Iowa: Few Medicaid Expansion Enrollees Completed Wellness Exam and Health Risk Assessment

Less than 20% of Medicaid expansion enrollees completed the wellness exam and health risk assessment required under the State's Medicaid expansion waiver to avoid premium penalties of $5 and $10, according to a study published in Health Affairs. Non-white, younger enrollees residing in rural areas completed these "healthy behavior" activities at lower rates than other enrollees. Researchers also found that despite State outreach and education efforts, most providers were unaware of the program and, as a result, failed to educate and encourage members to complete the wellness exam and health risk assessment.


Medicaid Provides Critical Services During Public Health Emergencies and Natural Disasters

A new brief for the State Health Reform Assistance Network, prepared by Manatt Health, finds that Medicaid serves as a critical response tool during natural disasters and public health crises by granting states timely access to federal matching funds, which can be used to efficiently deploy emergency and preventive health services.
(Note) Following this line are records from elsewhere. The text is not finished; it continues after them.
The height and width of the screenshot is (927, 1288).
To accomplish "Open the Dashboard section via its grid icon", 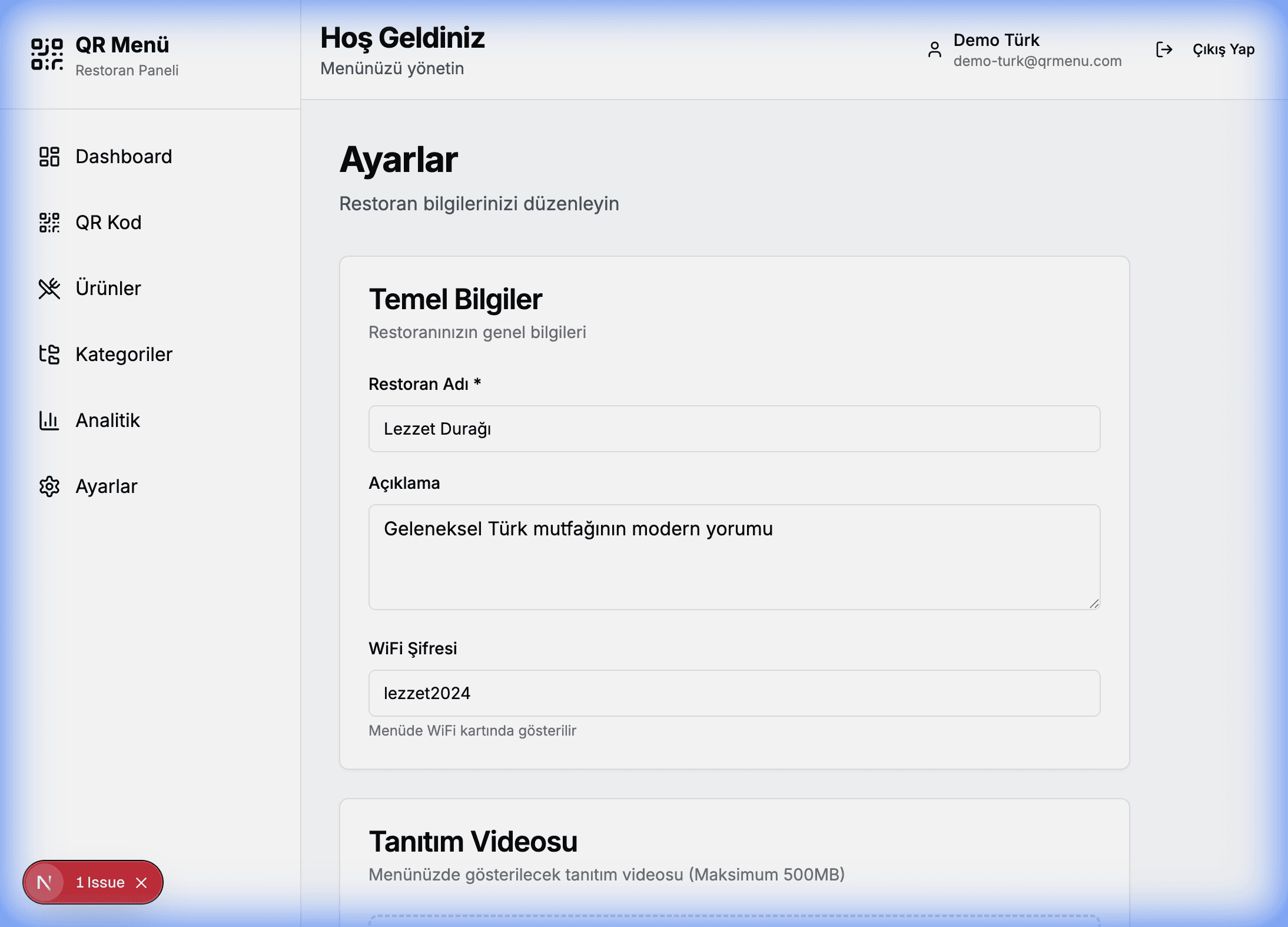I will (x=49, y=156).
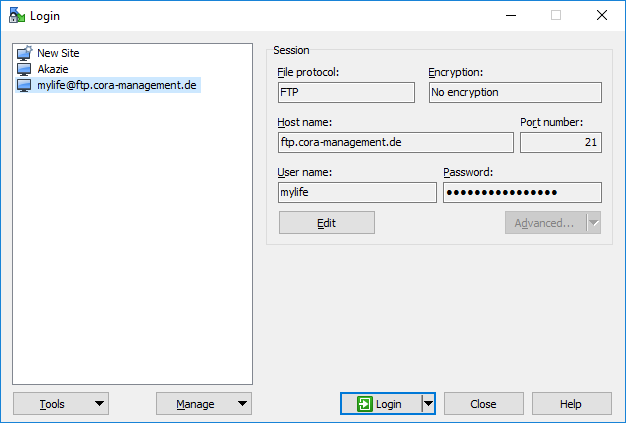Click the Port number field
The width and height of the screenshot is (626, 423).
click(560, 142)
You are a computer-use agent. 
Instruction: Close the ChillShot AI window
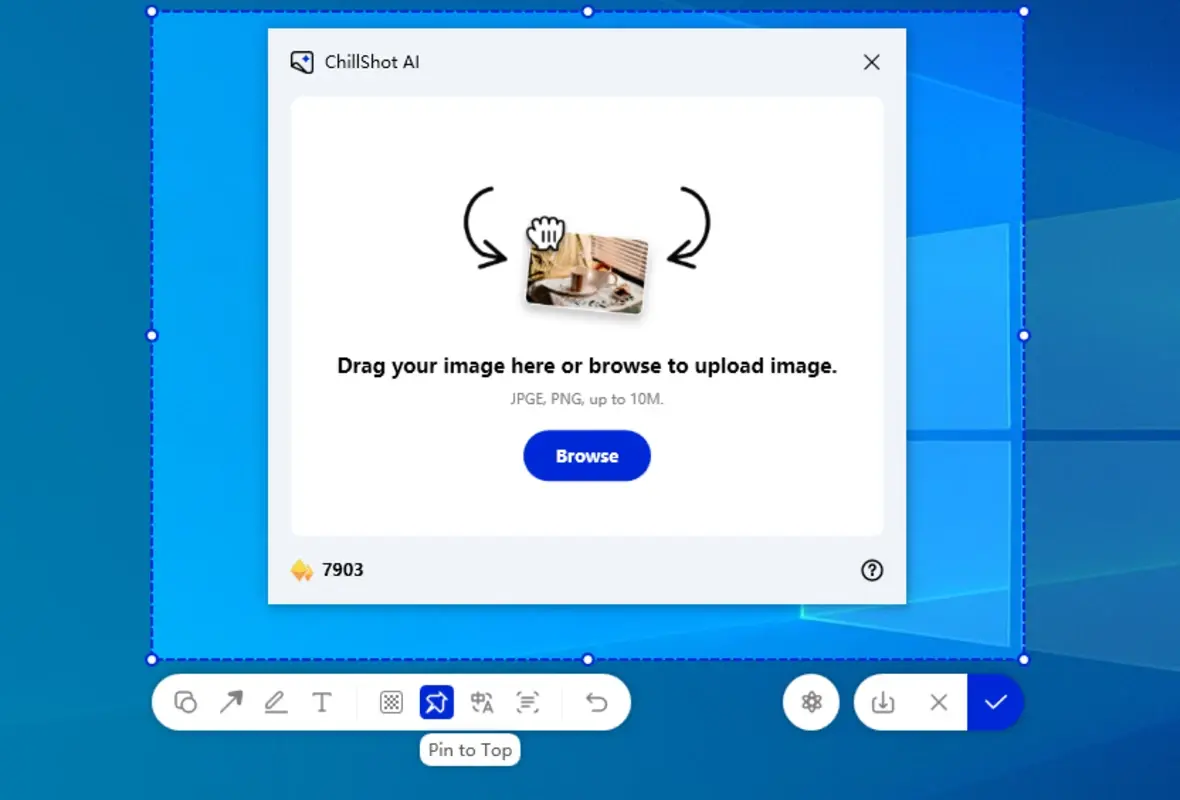coord(870,62)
States can modify Medicaid program rules or pursue waivers to more effectively launch response efforts without waiting for Congress or other federal agencies to act. The brief highlights Medicaid's critical role in addressing a range of health emergencies, from the opioid and HIV/AIDs epidemics to Hurricane Katrina, and notes that changes to federal funding for Medicaid, such as the per capita caps or block grant options in the AHCA, could diminish states' ability to leverage Medicaid as a response tool.

GAO Report Highlights Spending Growth Under Medicaid 1115 Waivers

A new Government Accountability Office report finds that federal spending on Medicaid 1115 waivers increased from $29 billion in 31 states in 2005 to $109 billion in 40 states in 2015, with spending on waivers growing from 15% to 33% of total federal Medicaid spending over that period. Waiver spending increased due to CMS approval of high-cost waivers that implement Medicaid expansion, managed care, or home and community based services, and an increase in the overall number of approved requests. To better manage spending on waivers, the report recommends that CMS standardize reporting requirements and monitoring procedures across states and issue additional guidance on its revised budget neutrality policy, which reduces state access to unspent waiver funds from prior years.

Florida: Legislature Passes Budget With $521 Million in Medicaid Hospital Cuts

The 2017 State budget passed by the Legislature last week cuts $521 million in State and federal Medicaid hospital funding, though some legislators maintain the cuts will be offset by federal Low Income Pool (LIP) funding, which is currently being negotiated with CMS as part of the State's 1115 waiver. Final CMS approval of the LIP funding is expected this summer; Governor Rick Scott (R) announced last month that CMS had committed to $1.5 billion in LIP funding. The budget now awaits the Governor's signature.


Rhode Island: Governor Announces Choice for Head of BHDDH

Rebecca Boss was recommended as the new Director of Behavioral Healthcare, Developmental Disabilities and Hospitals (BHDDH), where she had previously served as Acting Director. The Governor's recommendation was submitted to the Senate for confirmation.